The accelerating demise of Subway, the world’s largest sandwich chain, will one day be just another case study of how to run a once-magnificent business empire into the ground, as Americans quickly abandon five-dollar footlongs.
The New York Post recently uncovered new knowledge about the 52-year old sandwich chain, which has been in a sales slump since 2016, has hired the infamous consultant Bain & Company to “professionalize operations and position the company for a future sale.”
You may remember in the 2012 presidential election cycle, the abundance of campaign ads focusing on former Republican presidential candidate Mitt Romney, who co-founded Bain & Company, detailing the firm’s destructive path of stripping companies of wealth.
The truth about Subway’s fate, well, the capitalist vultures who ‘eat the carcass’ of companies are circling above — waiting to dive into their next feast: footlongs.
Take, for example, the 2005 leverage buyout of Toys ‘R’ Us via Bain Capital, KKR & Co., and Vornado Realty Trust. It has been 13 years since the group of private equity firms loaded up on Toys “R” Us with debt to take it private; however, the plan did not work too well, and the company ceases to exist.
Toys ‘R’ Us filed Chapter 11 bankruptcy protection in the U.S. on September 2017, and at the end of 1Q18 — announced that U.S. operations of the company were, after 70 years, going out of business and liquidated all 735 locations across the country.
What do the world’s largest toy store and restaurant chain have in common? Well, you guessed it, likely similar fates as the walk down Wall Street is not so random, after all.
While Subway, nor Bain, would confirm the reports, the New York Post cites two Subway insiders who confirmed the news of a restructuring plan, then the eventual sale of the company.
The recent downturn in Subway has sparked internal feuds with management, along with many of its struggling franchises.

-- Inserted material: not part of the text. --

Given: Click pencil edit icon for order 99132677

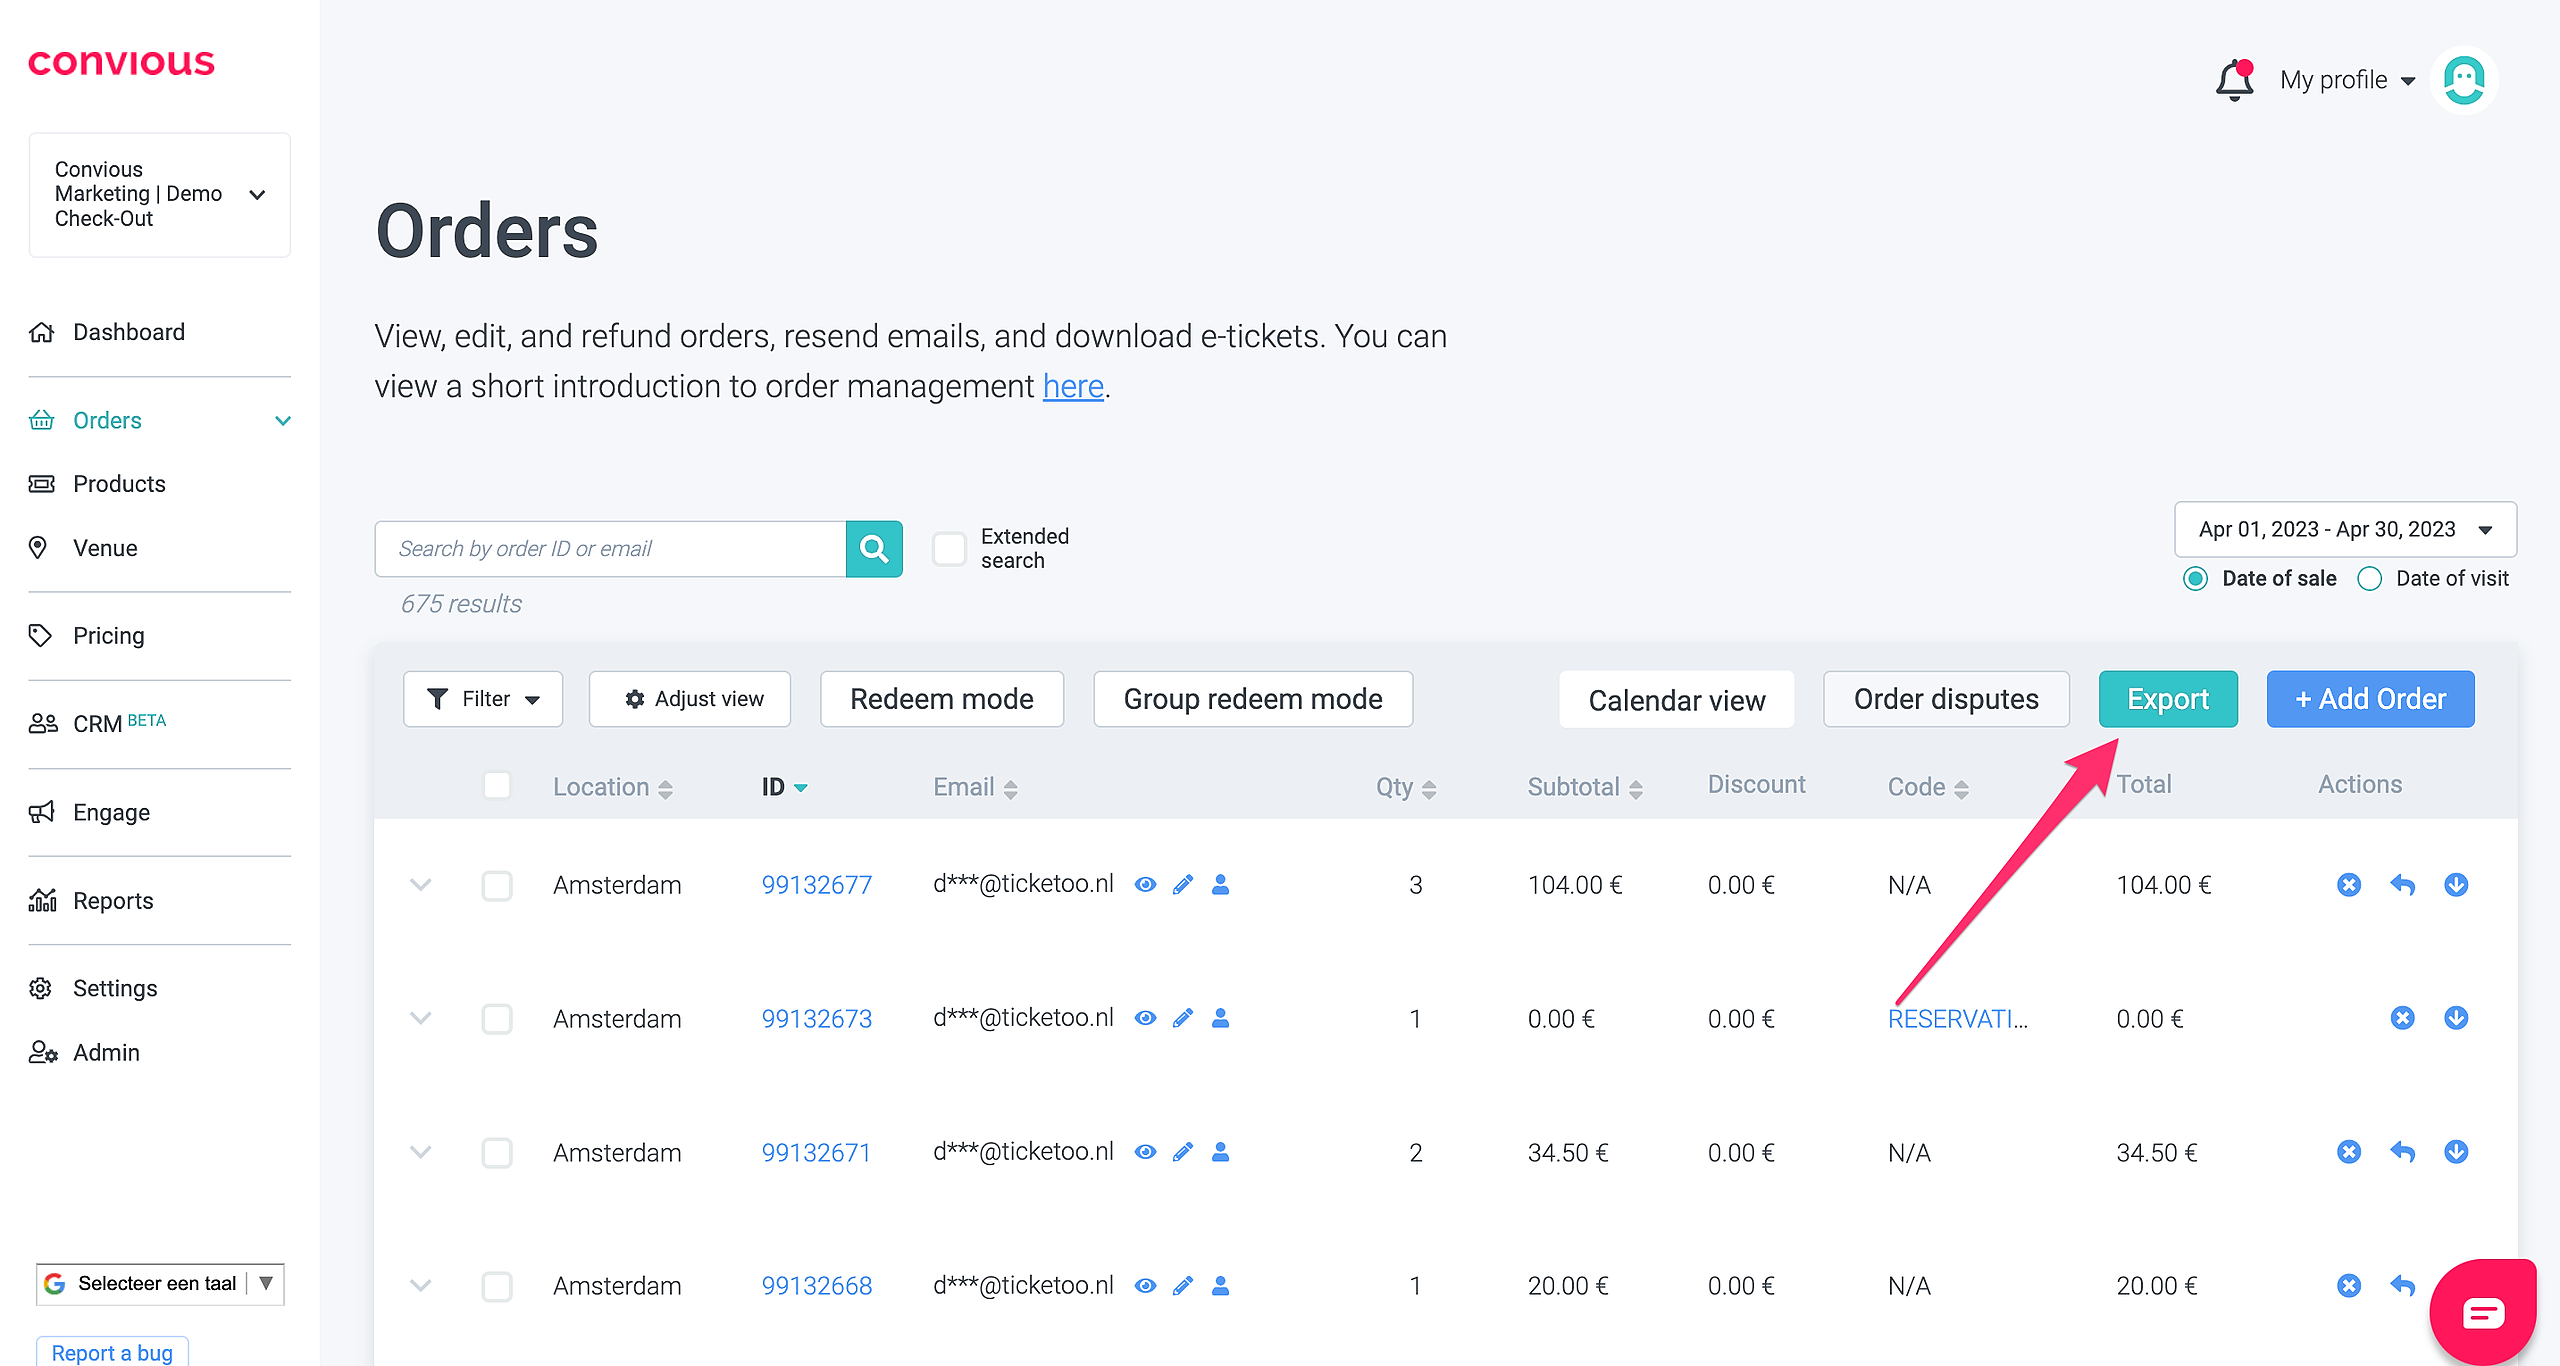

Last month, Chief Executive Suzanne Greco, the sister of Fred DeLuca, the co-founder of the company, retired after 45 Years.
Trevor Haynes was named interim CEO. The Post said Haynes is on a listening tour of stores and franchise owners across America.

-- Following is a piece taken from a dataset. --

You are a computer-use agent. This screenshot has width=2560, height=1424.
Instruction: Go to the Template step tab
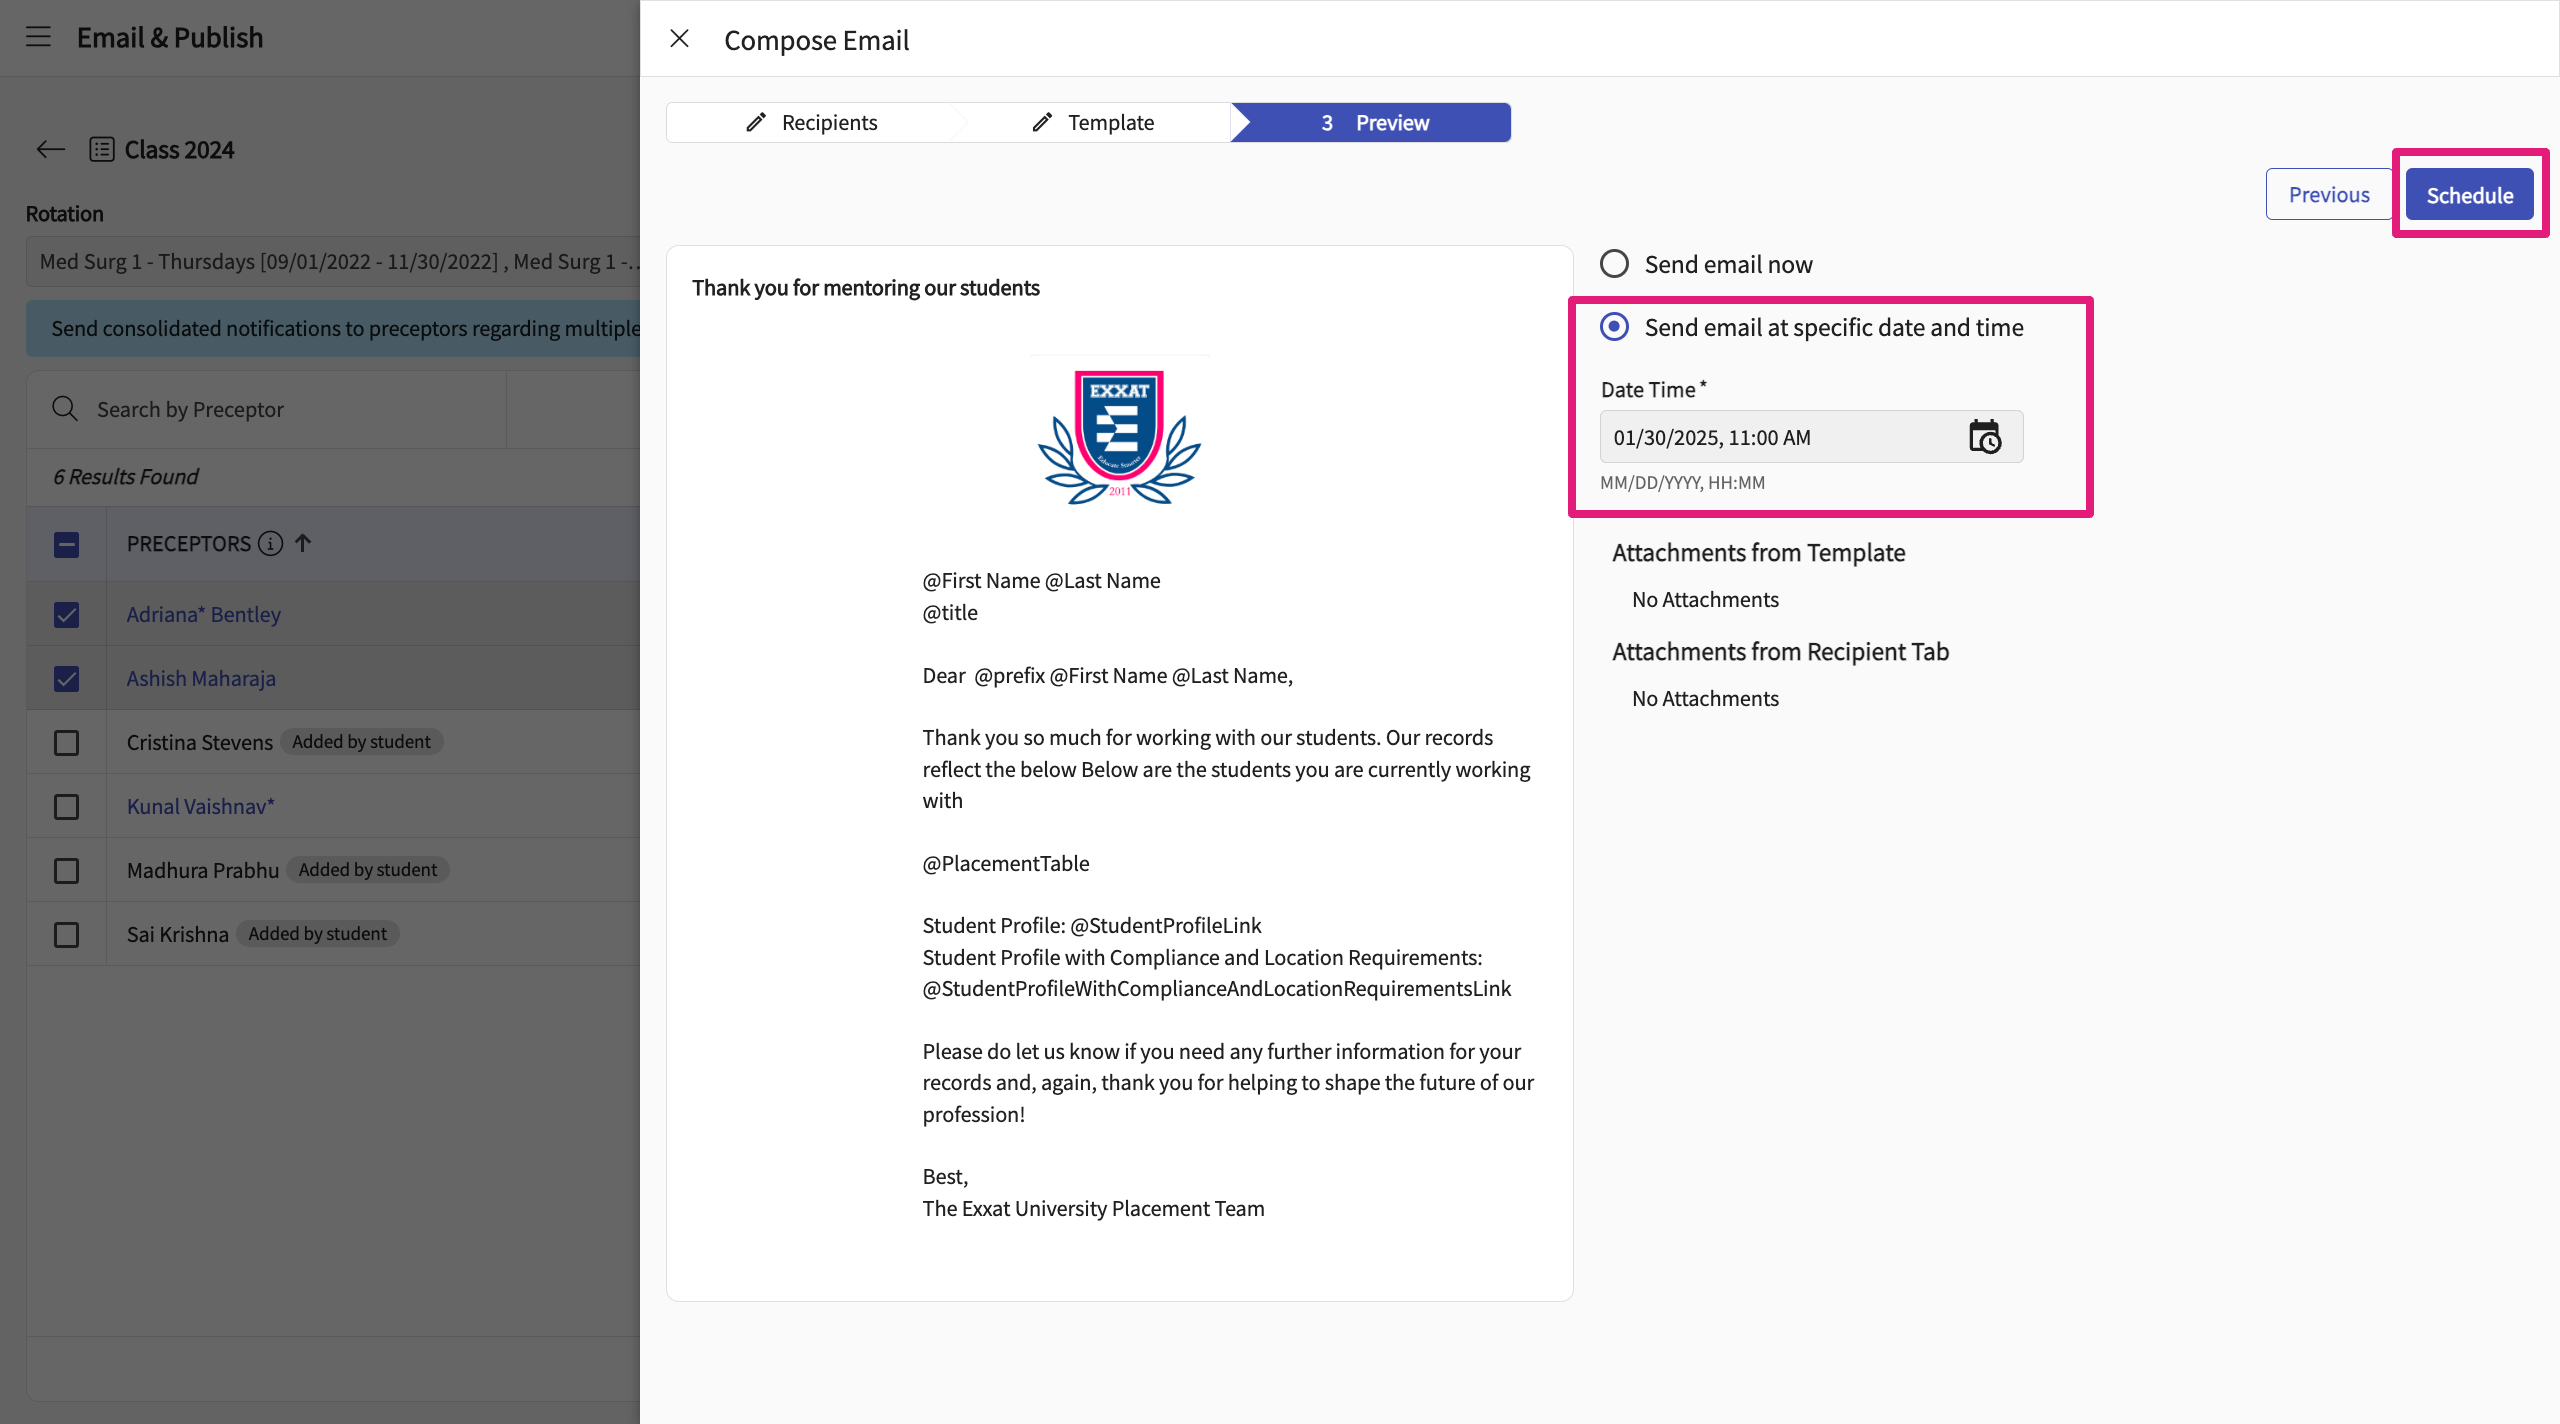pyautogui.click(x=1094, y=122)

“I think hiring Bain signifies that the board needs a professional business organization to give advice so it can change its downward trend,” one Subway insider said. “They are running out of options that might positively impact the company.”
For the first time in its 52-years of operation, the company contracted in 2016, shuttering 359 US locations, which was the most significant retrenchment in its history. In 2017, the company closed another 800+ U.S. locations, as details emerged that some one-third of shops in the U.S. could be unprofitable.
Same-store sales in May 2018 declined 3 to 4 percent y/y, according to John Gordon of Pacific Management Consulting.
The story gets worse, as consumer traffic collapsed 25 percent from 2012 to 2017, stated a November 2017 internal Subway memo.
Subway insiders told the New York Post that a recent $4.99 foot-long sandwich promotion failed to attract new customers, which was seen as an uncreative last-ditch effort to stabilize rapidly declining sales. In return, the failed promotion severely cut the margins of franchisees, sources explained.
“It’s business as usual, $4.99 and no imagination,” the source added.
“The promotion doesn’t work well in my stores,” one New York store owner told the New York Post. The shop owner has closed four of 10 stores over the last couple of years.
Subway’s 10-person board is comprised of the founder’s two children, who do not want to run the day to day operations and would like to see the company stabilize before the eventual sale, the source said.
“This [hiring someone like Bain] should have been done when Fred was dying,” Gordon said. “The system is worse off now than it was three years ago.”
A Subway spokeswoman said: “The shareholders have expressed their intentions to the employees of the company that they are investing in the future of the company, committed to the company and have no intentions of selling.”
Brand and crisis expert Dan Hill warned there is no hope left in turning around the failing brand from past PR nightmares.
“Subway’s derailment is attributed to many factors including the face of their brand being convicted of child pornography,” Hill, CEO of Hill Impact says, adding that he believes “there may be no way to get its sales back to where they were,” but it will be interesting to see what Bain can do.
As mentioned above, Bain Capital has a knack for throwing large retailer chains into bankruptcy. While that does not seem imminent for Subway, the accelerated demise of the sandwich shop has now been confirmed, with Bain’s vultures circling above ready for the kill.